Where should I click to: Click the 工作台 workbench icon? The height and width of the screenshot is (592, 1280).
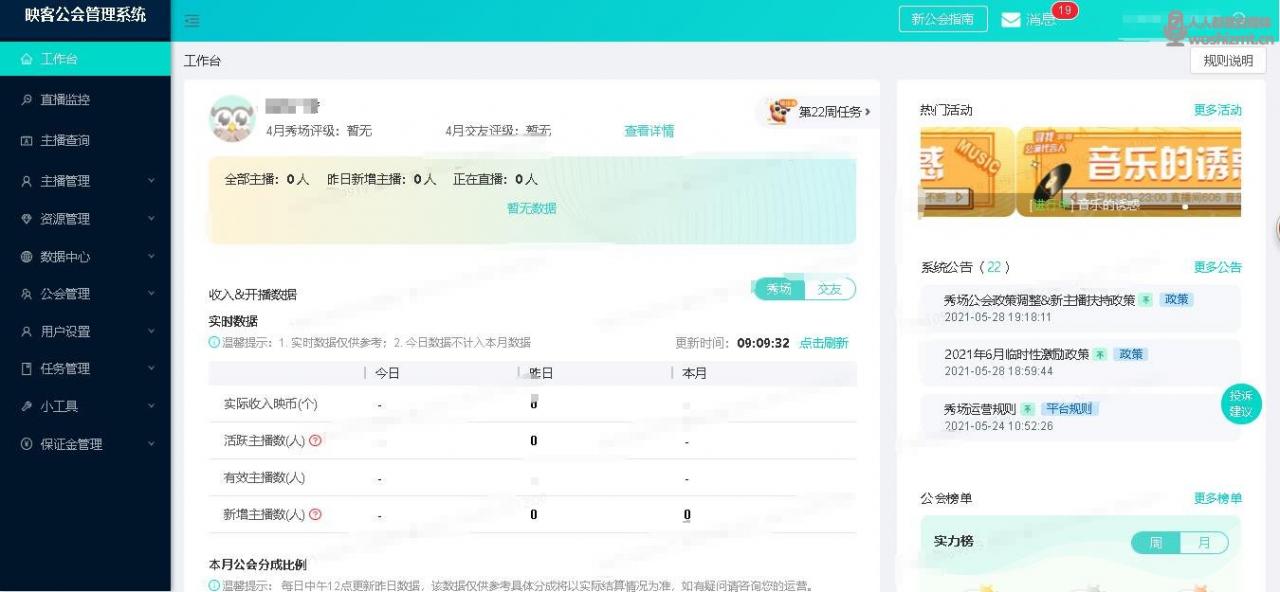coord(27,60)
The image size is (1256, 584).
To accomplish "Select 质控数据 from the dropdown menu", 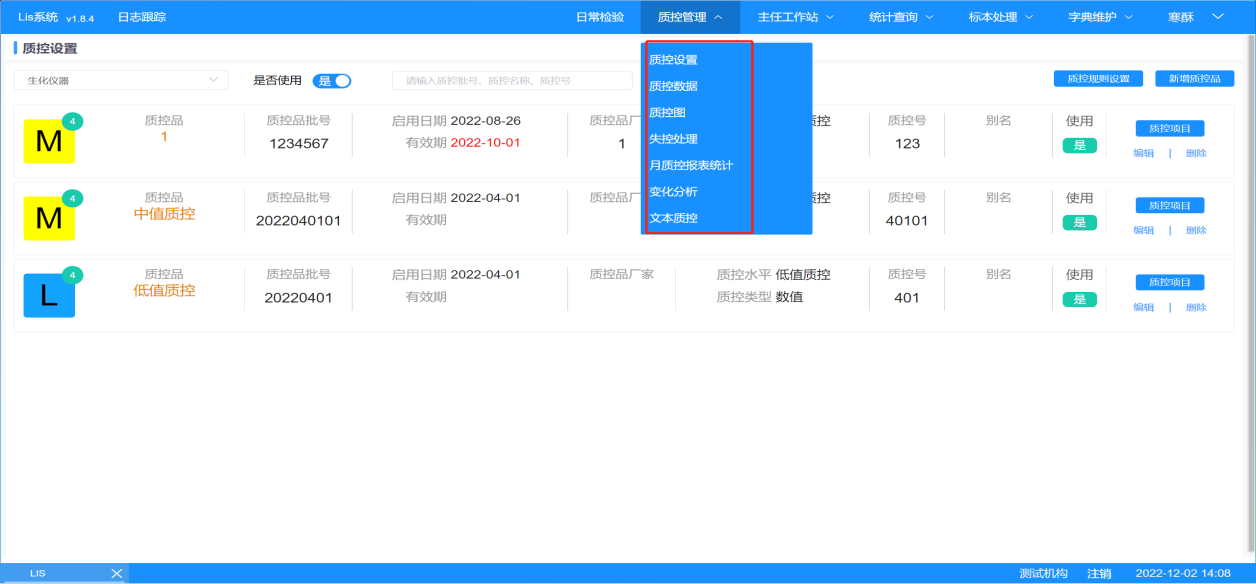I will pos(674,86).
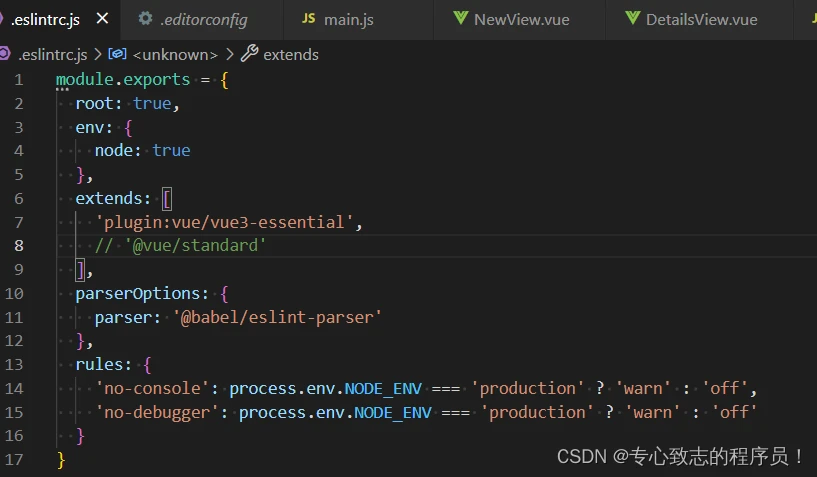Click the Vue logo on DetailsView.vue tab
This screenshot has width=817, height=477.
pos(632,19)
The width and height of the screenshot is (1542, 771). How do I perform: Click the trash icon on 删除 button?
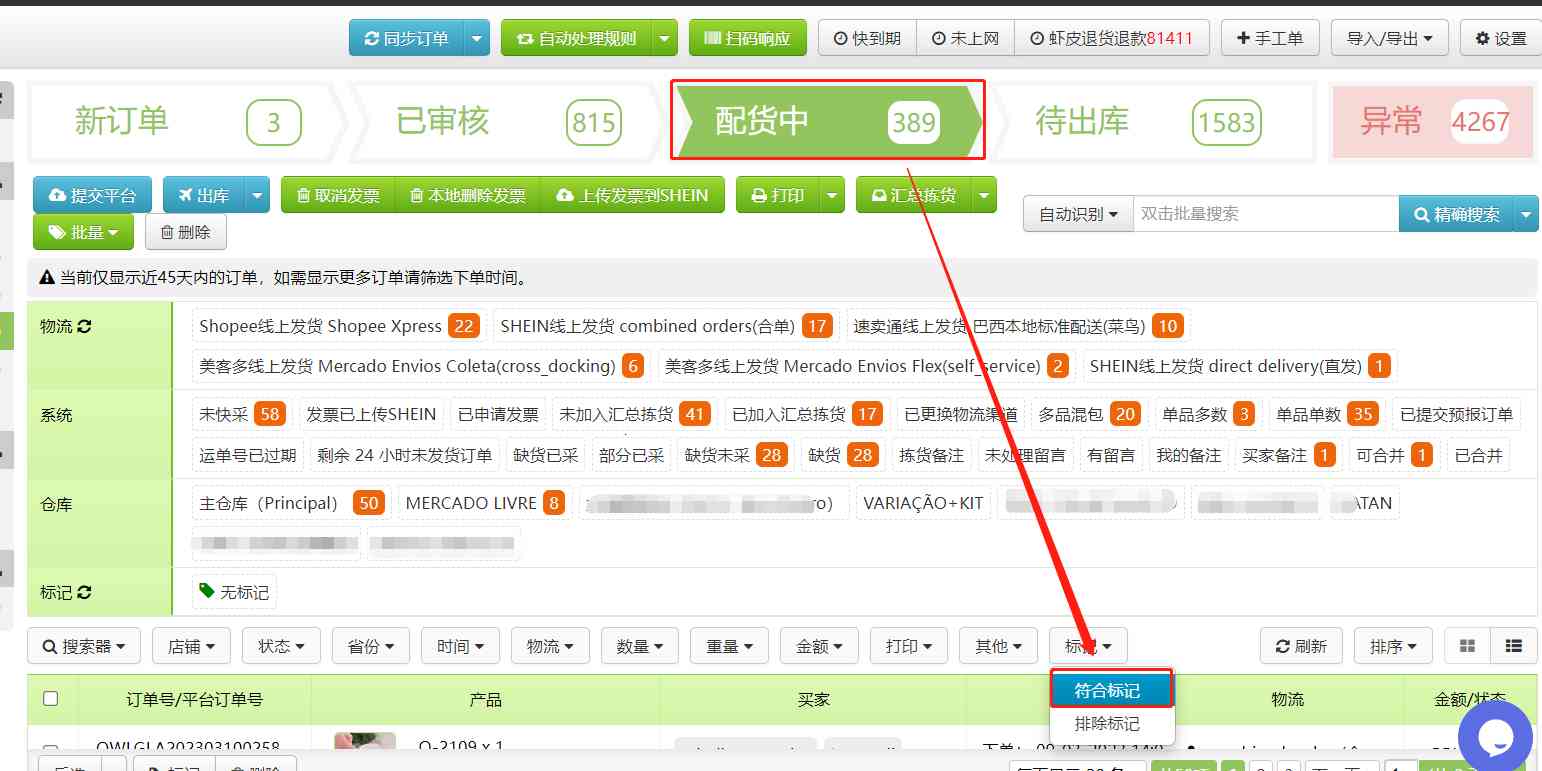coord(169,231)
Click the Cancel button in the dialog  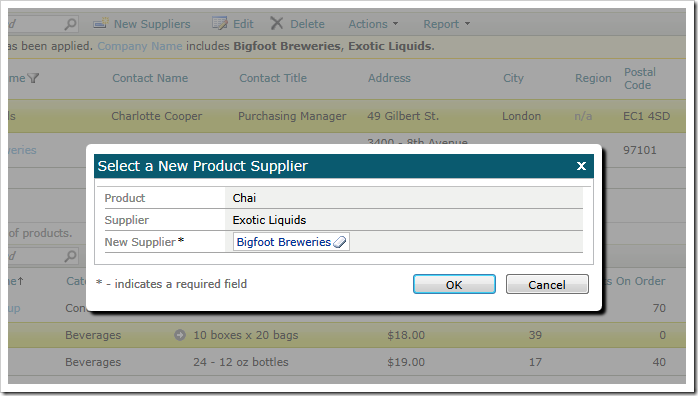click(547, 284)
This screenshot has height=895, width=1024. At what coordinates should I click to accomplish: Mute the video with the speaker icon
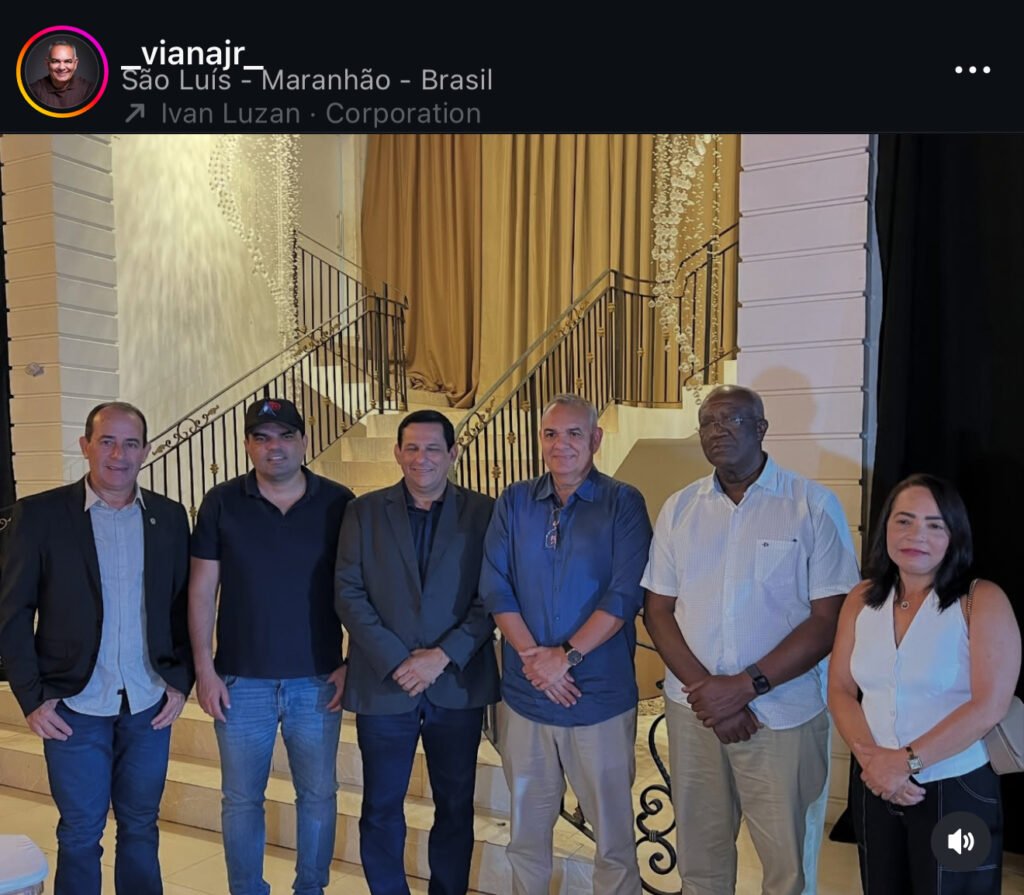coord(960,841)
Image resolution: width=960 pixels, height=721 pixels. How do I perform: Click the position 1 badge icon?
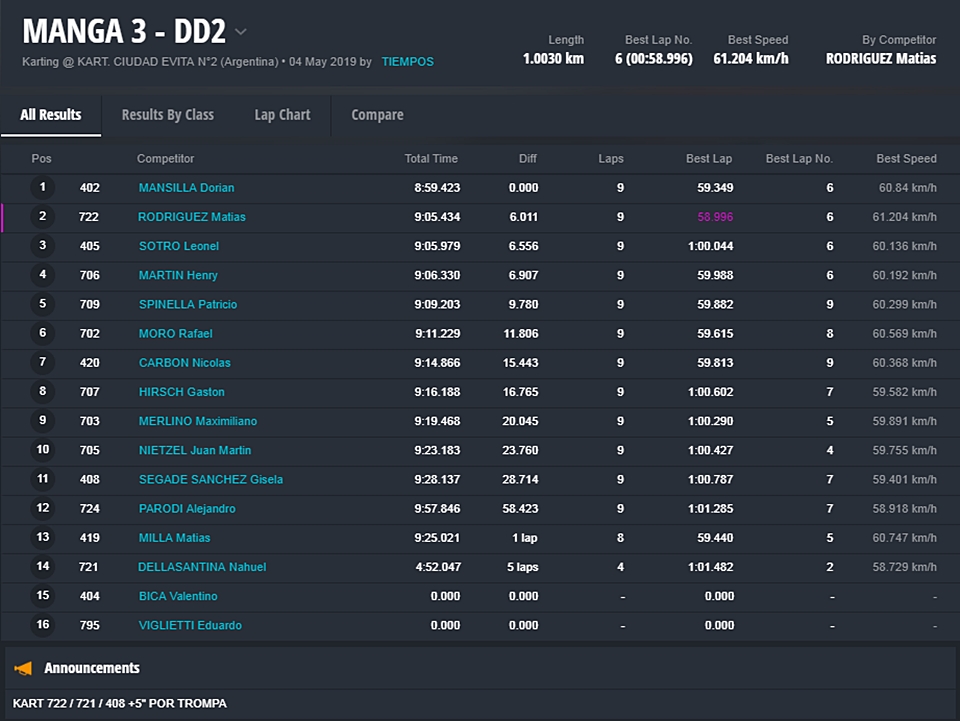[42, 187]
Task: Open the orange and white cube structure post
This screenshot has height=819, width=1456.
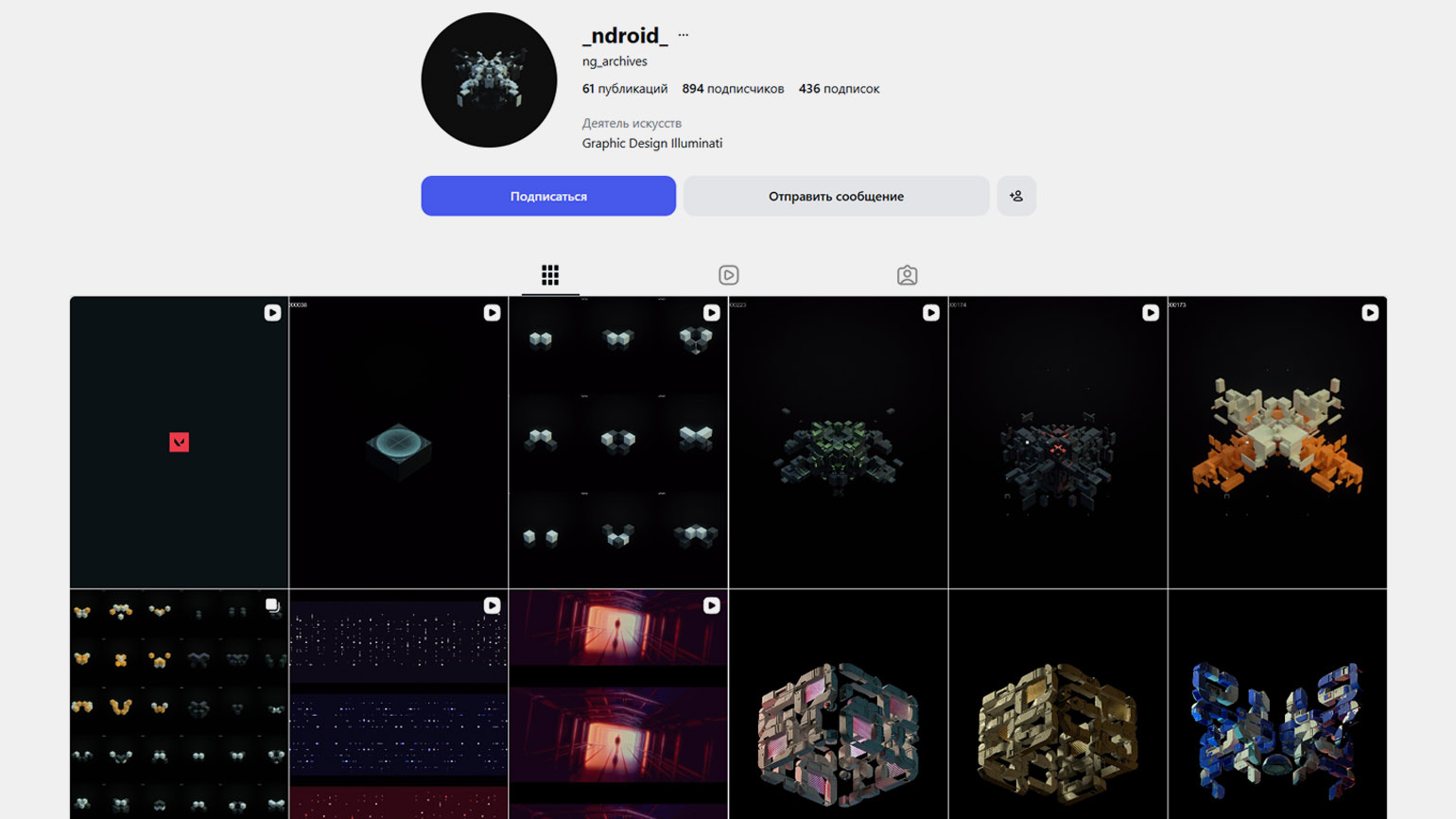Action: point(1277,443)
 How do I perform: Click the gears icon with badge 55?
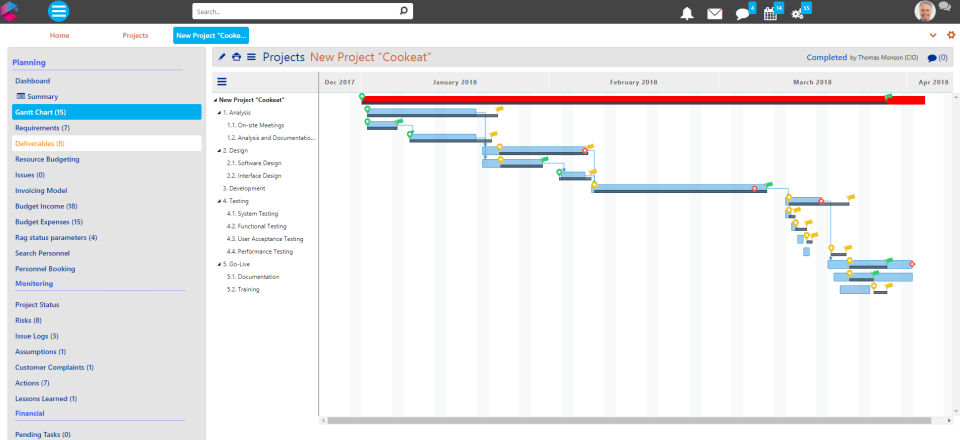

■ **Aim of the task**:
Starting at the line with "This screenshot has height=819, width=1456.", transcribe the listing above exactly through its last line. No picture belongs in the transcription.

■ **Response to this exercise**:
This screenshot has height=819, width=1456.
Action: point(1277,443)
 How do I perform: Click the gears icon with badge 55?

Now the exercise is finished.